The library enables decoding of MP3 and AAC compression and plays 8bit or 16bit wav files. The audio data can come from the Internet, SD card or SPIFFS. Many radio stations can be heard. Playlists are unpacked and a connection to the (first) URL is established, formats are * .pls, * .m3u and * .asx. SSL connections are possible.

Examples:

connecttohost("http://online.rockarsenal.ru:8000/rockarsenal_aacplus");
connecttoFS(SD, "/wave_test/Wav_868kb.wav");
connecttoFS(SPIFFS, "wobble.mp3");

Stations can be received up to 320Kbit/s. A good connection is a prerequisite for this. Many, but not every, station that runs smoothly in the VLC player works on the ESP32 without dropouts. Shortly before the input buffer is empty, this message appears in the serial monitor slow stream, dropouts are possible If the connection is lost, the library tries to re-establish the connection. Tip: the AAC decoder supports SBR (Spectral Band Replication). To do this, 'AAC_ENABLE_SBR' can be activated in 'aac_decoder.h'. However, another ~ 60KB are required in RAM. In SBR mode, PSRAM cannot be used because of the longer access time.

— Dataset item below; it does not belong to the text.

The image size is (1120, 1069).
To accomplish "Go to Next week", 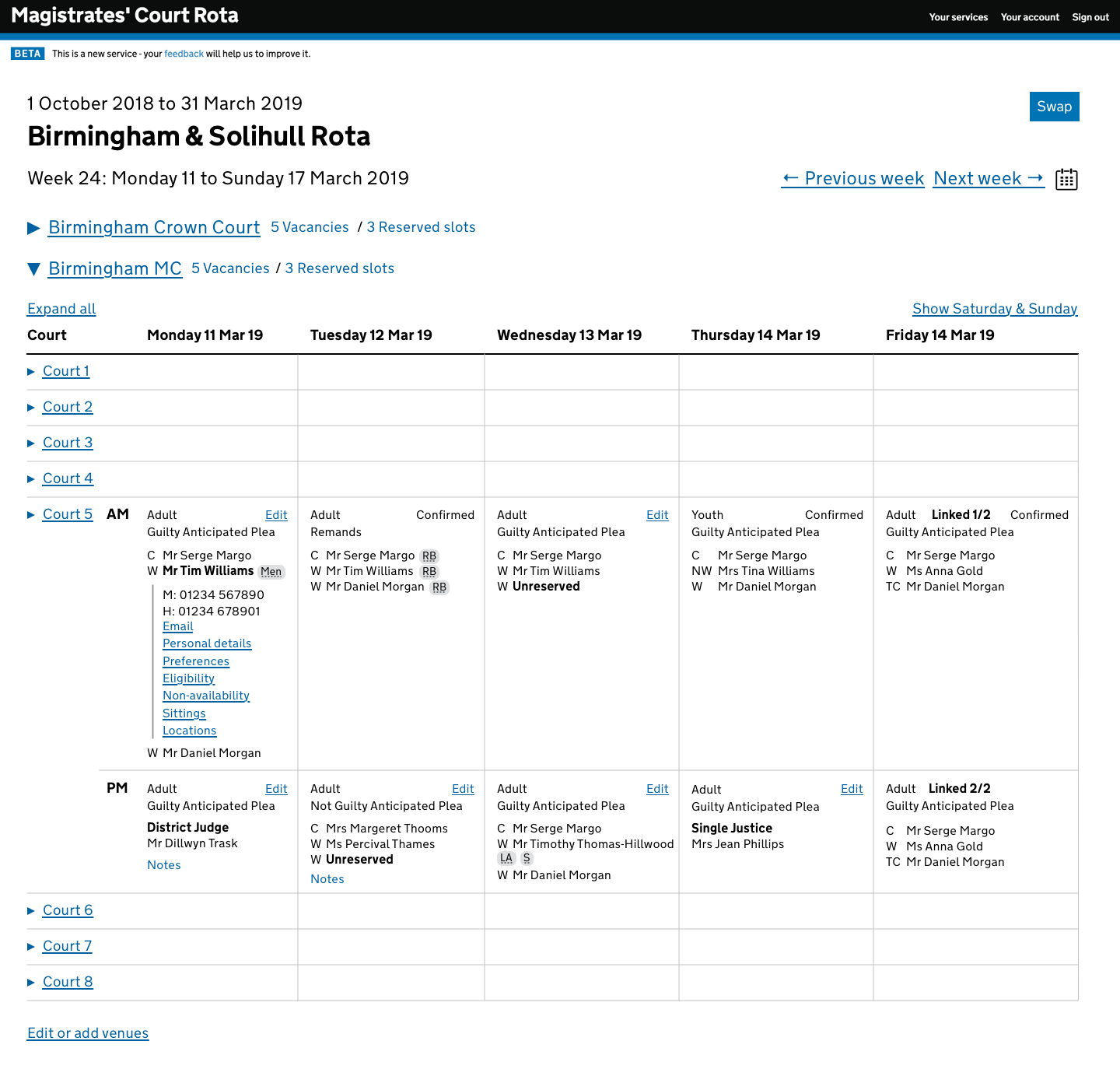I will (x=989, y=178).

Which external DACs can be used?

Basically all 16 bit DACs that have the pins DIN, BLCK and LRC. The PCM5102A delivers good results. Most GPIOs can be used. There are devices with I2S inputs that only accept 48 kHz. In this case, #define SR_48K can be activated in audio.h. Here are some examples for DACs that are controlled via I2C: https://github.com/schreibfaul1/ESP32-audioI2S/tree/master/examples

setPinout(uint8_t BCLK, uint8_t LRC, uint8_t DOUT); 
For DACs such as the PT8211, you can switch from the I2S standard to the Japanese (Least Significant Bit Justified) format. For this there is the command setI2SCommFMT_LSB(true) which has to be executed before activating the I2S interface (i.e. before connectTo ...)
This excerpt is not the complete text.